Figure 7. Depletion of β-TRCP results in resistance to apoptosis by affecting the Mdm2/p53 pathway

A. Immunoblot analysis of HeLa cells transfected with the indicated siRNA oligos. Twenty hours post-transfection, cells were treated with the indicated DNA damage drugs for 3 hours before harvesting. B. Immunoblot analysis of U2OS cells transfected with the indicated siRNA oligos, after synchronization with hydroxyurea and release. C. U2OS cells were transfected with the indicated siRNA oligos. Twenty hours post-transfection, cells were treated with hydroxyurea for 16 hours, and then treated with 1.7 µM doxorubicin for 2 hours before release to normal medium. Twelve hours later, cells were recovered for FACS analysis for detection of the apoptotic (sub-G1) cell population. The error bars represent +/− SD. D. Immunoblot analysis of MCF7 cells transfected with the indicated siRNA oligos. Twenty hours post-transfection, cells were treated with NCS, and whole cell lysates were collected at the indicated time points. E. Quantification of the band intensity in D. p53 and Mdm2 band intensities were normalized to tubulin, then normalized to the t=0 controls. Three independent sets of experiments were performed to generate the error bars.

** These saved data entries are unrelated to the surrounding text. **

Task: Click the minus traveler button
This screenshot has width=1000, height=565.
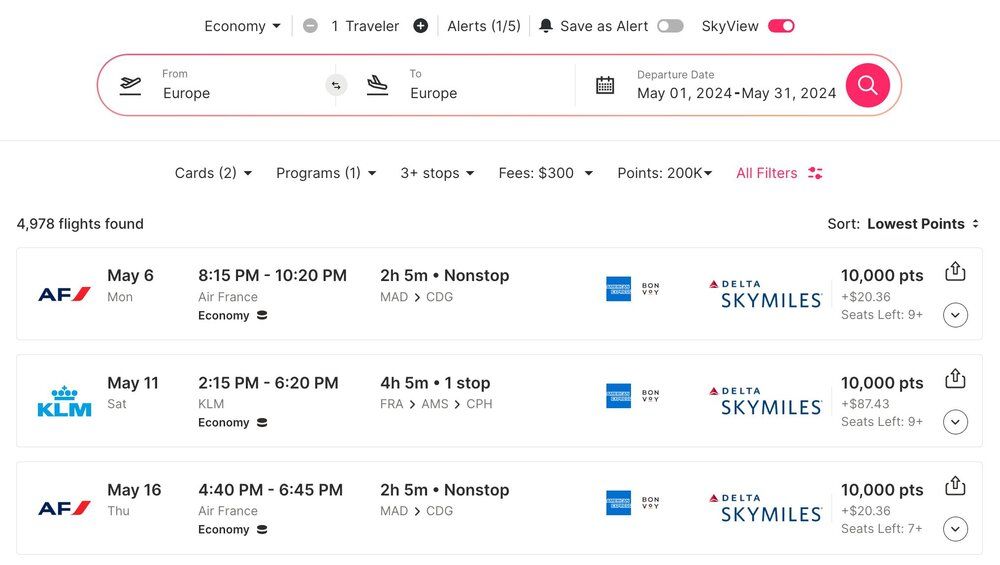Action: [x=310, y=26]
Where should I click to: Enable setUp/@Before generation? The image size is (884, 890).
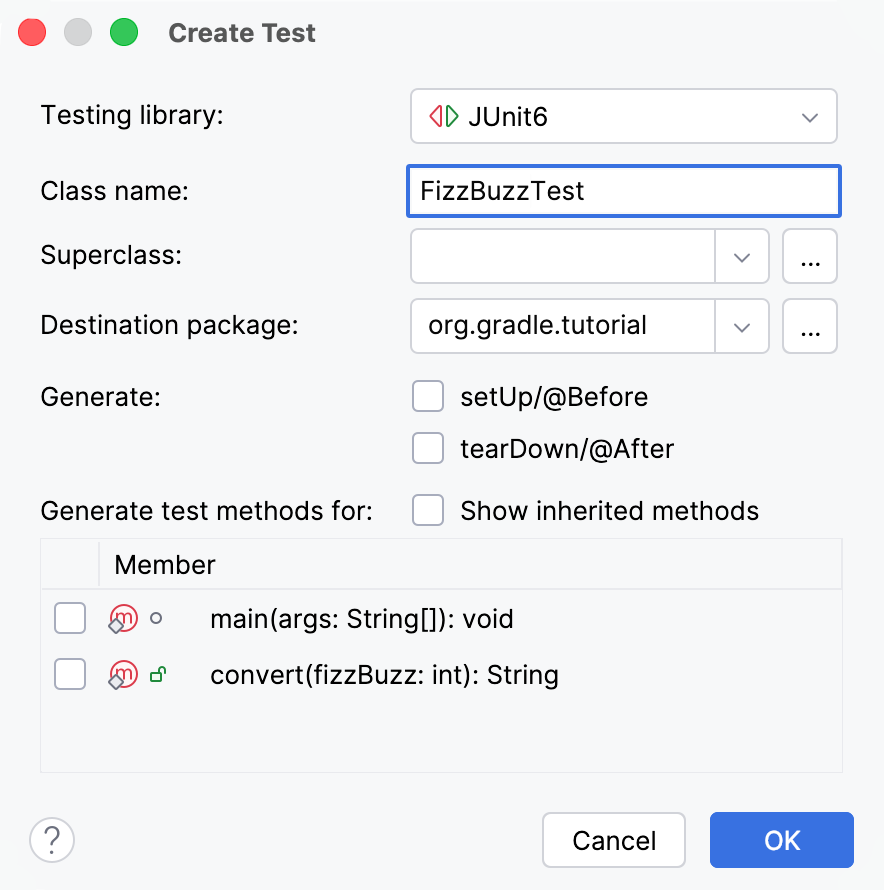click(428, 396)
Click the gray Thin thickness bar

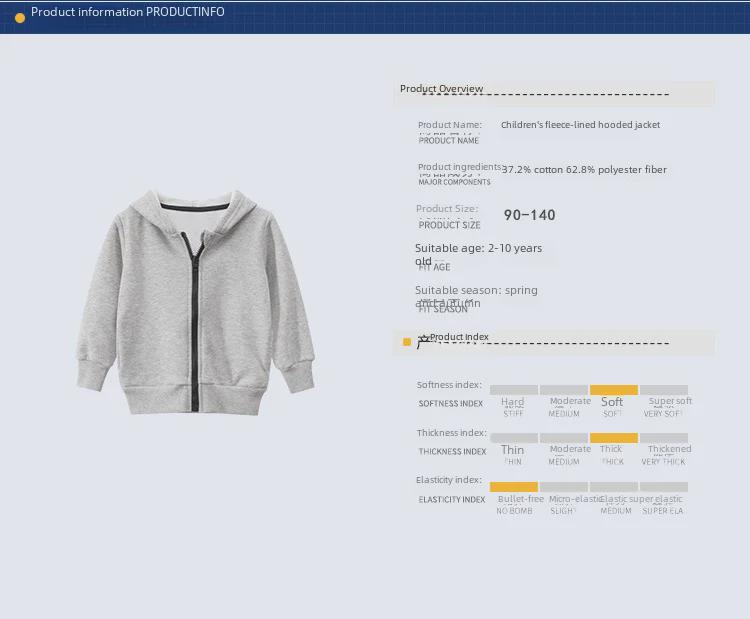(514, 438)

The error bars represent +/− SD. See also Figure S7

Figure 8. Proposed model for the CKI/SCF^β-TRCP pathway that controls cell cycle regulated and DNA damage-dependent Mdm2 turnover

DNA damage and possibly cell cycle stimulatory signals trigger the translocation of Casein Kinase I from the cytoplasm, where it resides in non-stressed conditions, into the nucleus. This results in enhanced interaction between CKIδ and Mdm2, and subsequently multisite phosphorylation of Mdm2 by CKIδ. Phosphorylation of these multiple suboptimal degron sequences function combinatorially to facilitate Mdm2 recognition and destruction by the SCF^β-TRCP pathway, thereby setting up a switch for Mdm2 destruction in response to DNA damage and during the cell cycle. Inactivation of either β-TRCP or CKI results in accumulation of Mdm2 and decreased p53 activity, thus perturbing the proper establishment of the p53 stress response and subsequently facilitates tumor progression.